What is Foreclosure?
Simply put, foreclosure is the repossession of a property when a homeowner fails to make payments on their mortgage. This happens in stages, pre-foreclosure being the first step in the process. The homeowner will be notified that the bank is starting the foreclosure process and are giving public notice about the insolvency of the homeowner and their plans to foreclose on the property.
There are two types of foreclosure:
- Judicial Foreclosure is done by filing a lawsuit against the homeowner and can lead to foreclosure as well as other consequences that we’ll talk about in a second.

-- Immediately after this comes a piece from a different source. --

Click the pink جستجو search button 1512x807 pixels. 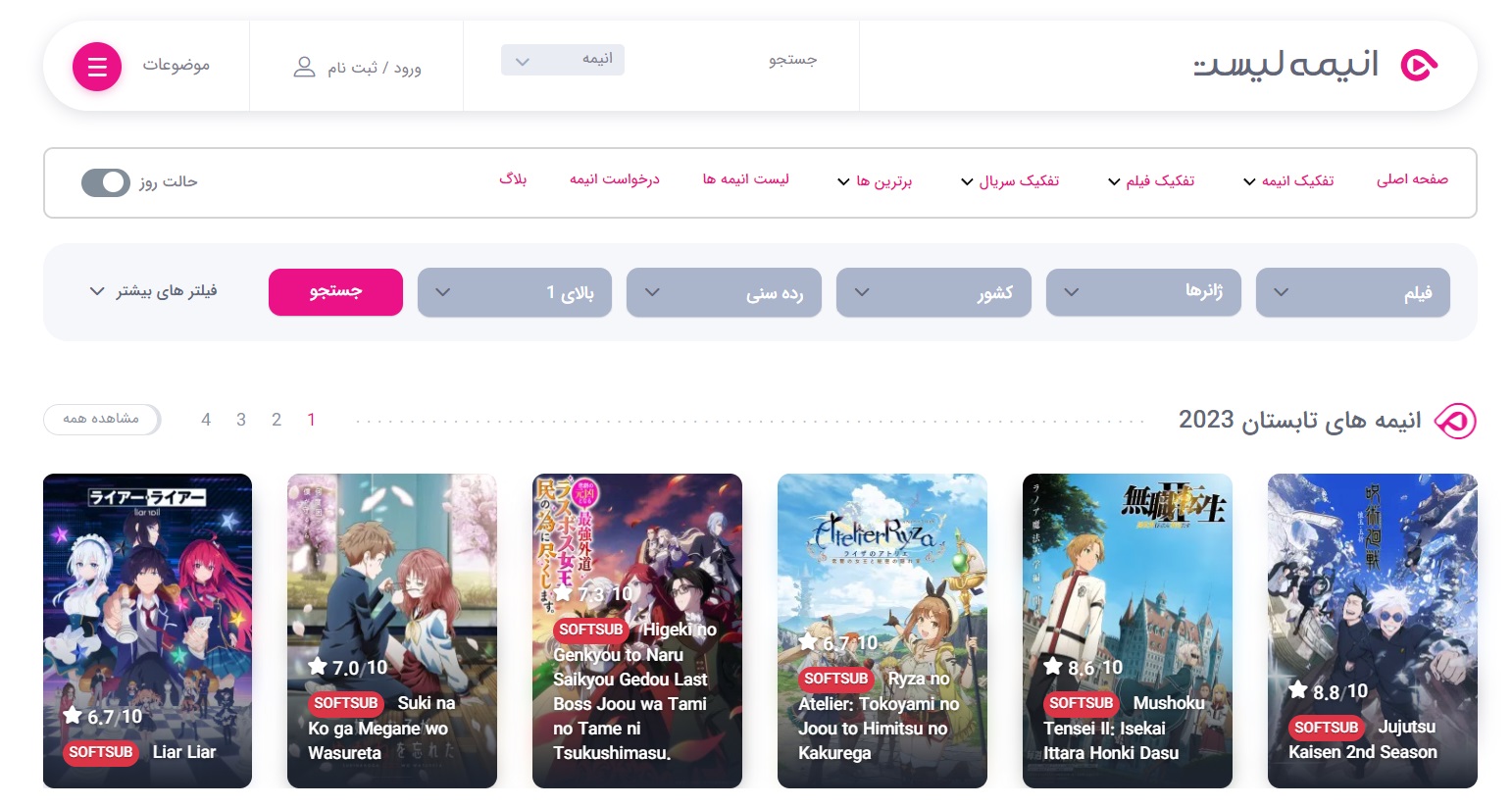[x=335, y=292]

- Non-judicial Foreclosure, in which the lender can foreclose on the homeowner without taking them to court, still this carries many consequences, sometimes exactly the same as judicial foreclosure.
A foreclosure will affect your credit score and ability to buy a house for up to 7 years. It’s extremely damaging to your credit score/report and can have a negative impact on other parts of your life, including your ability to be hired for certain jobs, the types of security clearances that might apply to you, and others…

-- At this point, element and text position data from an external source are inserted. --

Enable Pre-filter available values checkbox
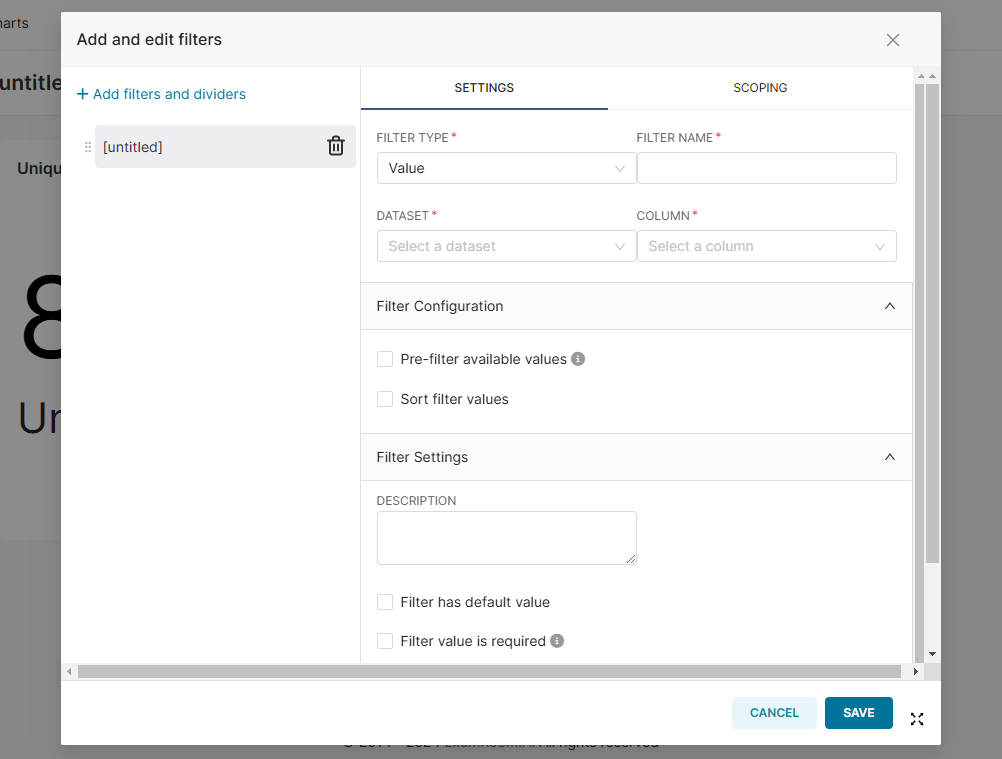This screenshot has height=759, width=1002. point(385,359)
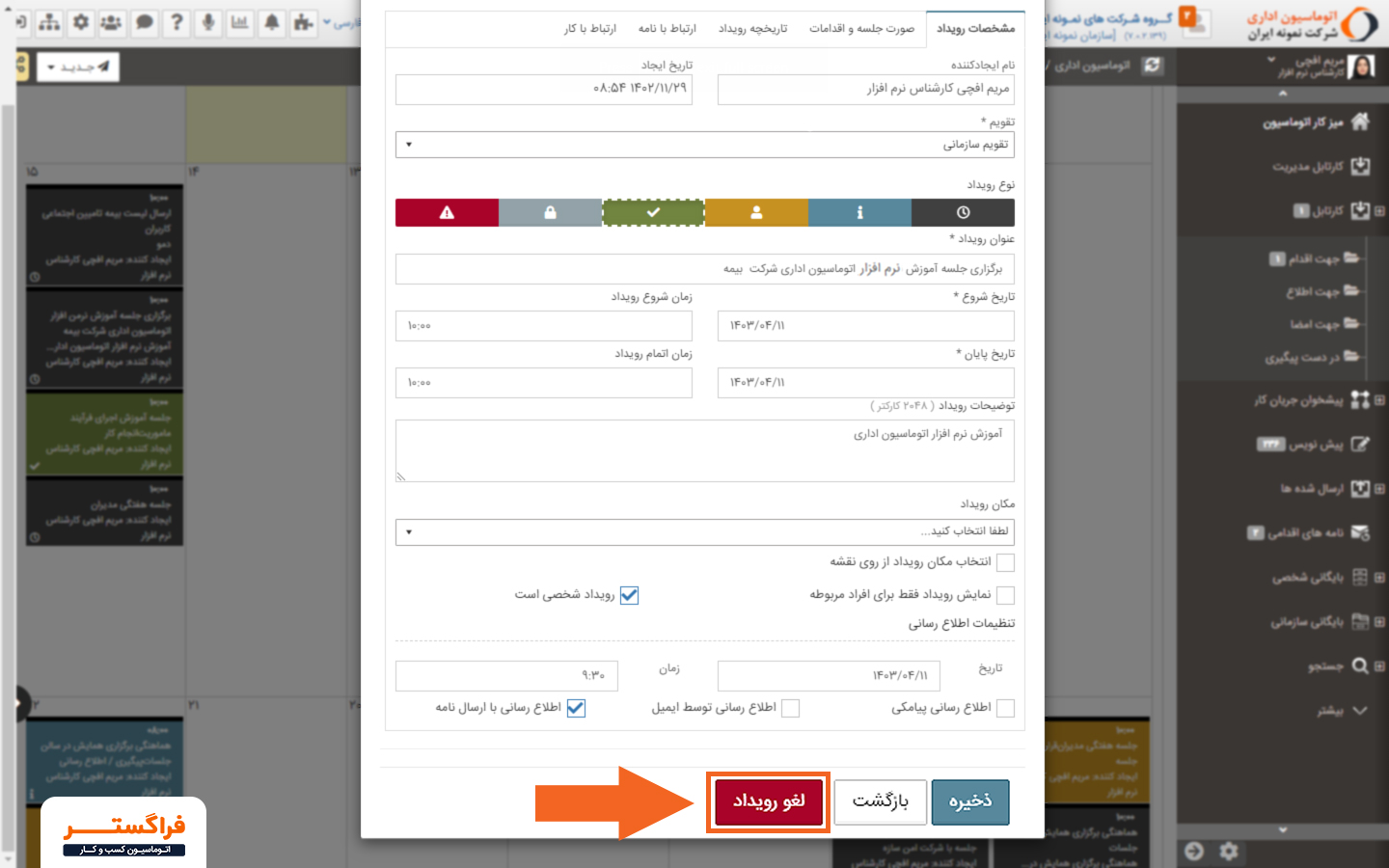Image resolution: width=1389 pixels, height=868 pixels.
Task: Click the bar chart reports icon
Action: coord(240,22)
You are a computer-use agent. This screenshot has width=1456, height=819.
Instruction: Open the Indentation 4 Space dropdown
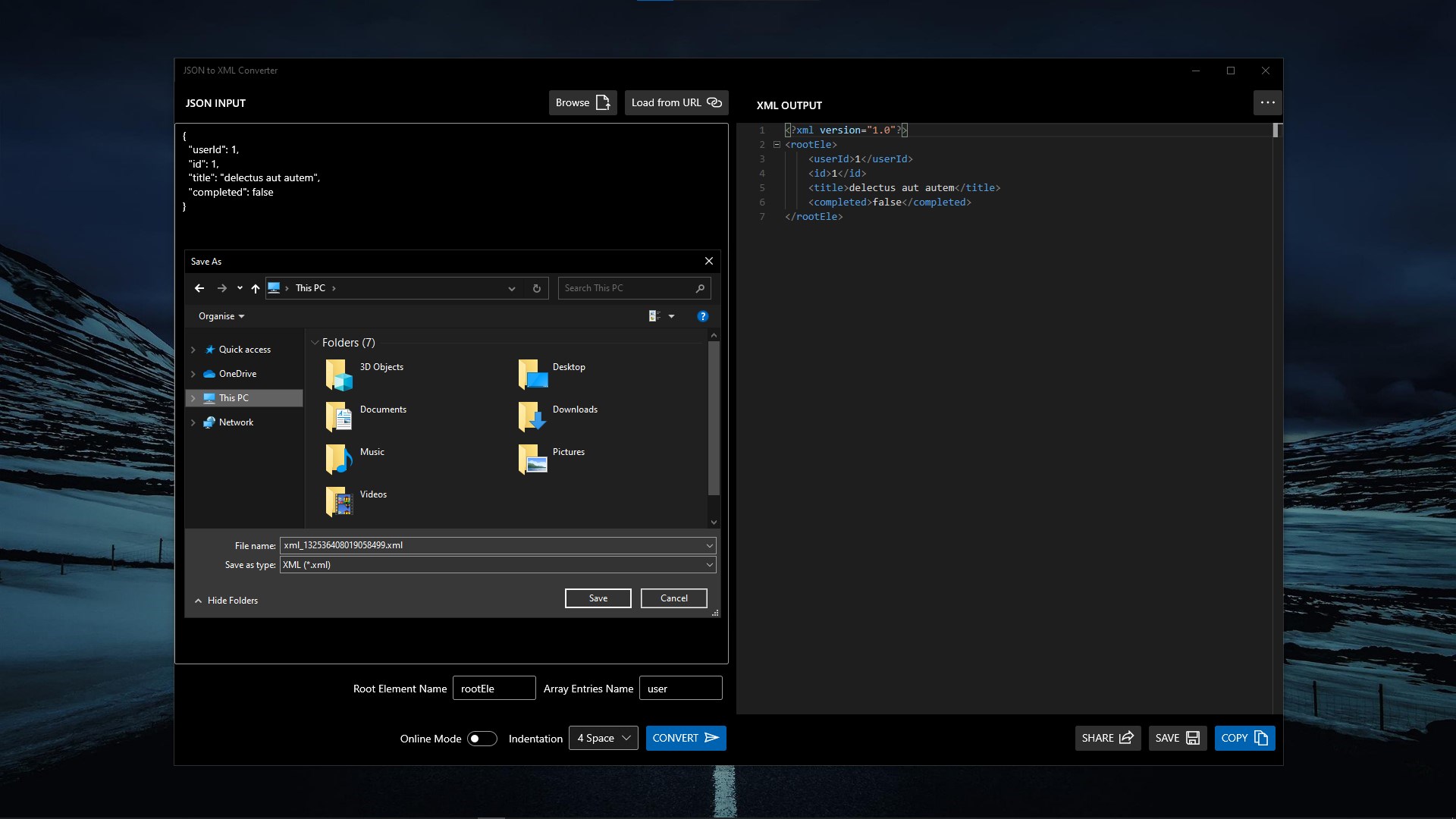click(x=604, y=738)
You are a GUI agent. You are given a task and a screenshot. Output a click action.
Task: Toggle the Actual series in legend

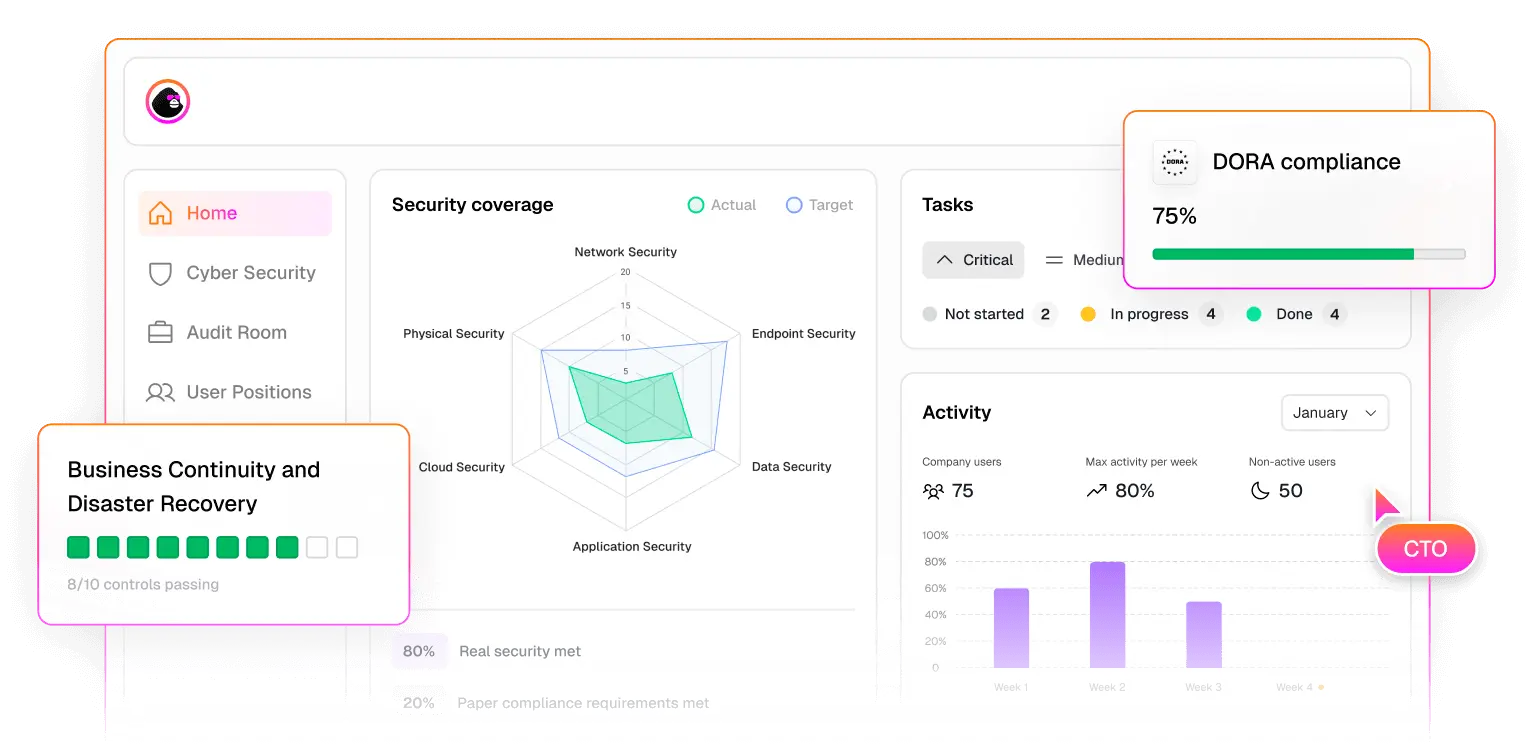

We won’t spend any more time on foreclosure… the most you need to know is that you should avoid it at all costs. That’s why we’re here; if you think you’re on your way towards foreclosure or if you’ve received legal notices from your lender, contact us immediately.
4. Refinancing Your Home to Stop Foreclosure:
If you have good credit and a good loan-to-value ratio, refinancing may be an option that you should consider, although, for many that are struggling to pay their mortgage, it might be hard to prove income and, in turn, qualify for refinancing their home.
If you think you might qualify for refinancing your home, contact your lender before you miss any payments! Missed payments will affect your credit score and severely affect your ability to refinance.
Refinancing your home might be a viable option to find Short Sale Re. Call your lender immediately and request every available option for Short Sale Re, including asking about the possibility of refinancing your home in order to pull money out to help with your payments while you look for new employment or reorganize your financial situation to be able to pay your mortgage in a timely manner.
5. A Deed-in-lieu of Foreclosure To Stop Foreclosure:
Similar to a short sale, the bank may accept the repossession of your house without undergoing the foreclosure process. This can help save you the painful process of foreclosure but may not be your best option. A deed-in-lieu of foreclosure carries its own set of consequences to your credit score and ability to purchase a house in the future.
A deed-in-lieu of foreclosure is when the bank decides to accept the property in lieu of pursuing foreclosure of the property. In essence, it’s a foreclosure without the formal proceedings or processes that are involved with a foreclosure.
Again, this is the last resort, and we recommend that you pursue other options before attempting to execute a deed-in-lieu of foreclosure on your property with your lender.
There are many types of Short Sale Re and ways to stop foreclosure, but none are fun. We never set out to buy a house without the ability to pay the mortgage. For many homeowners, the intention when you bought your house was to create a home out of it, not to get into financial trouble with it. The last thing we want is to deal with foreclosure or financial difficulties, but it can happen to everyone… And that’s why we exist, to help distressed homeowners navigate their way out of mortgage insolvency through short sales. It’s the best option for many homeowners and their families. It allows many homeowners to purchase another home sooner and has less of an impact on their credit scores, their emotional well-being, and their pride.
If you are struggling to find relief from your mortgage and are concerned about your ability to make payments, are already late on payments, or have been filed on by your lender, please do yourself a favor and allow us to see if you qualify for a short sale.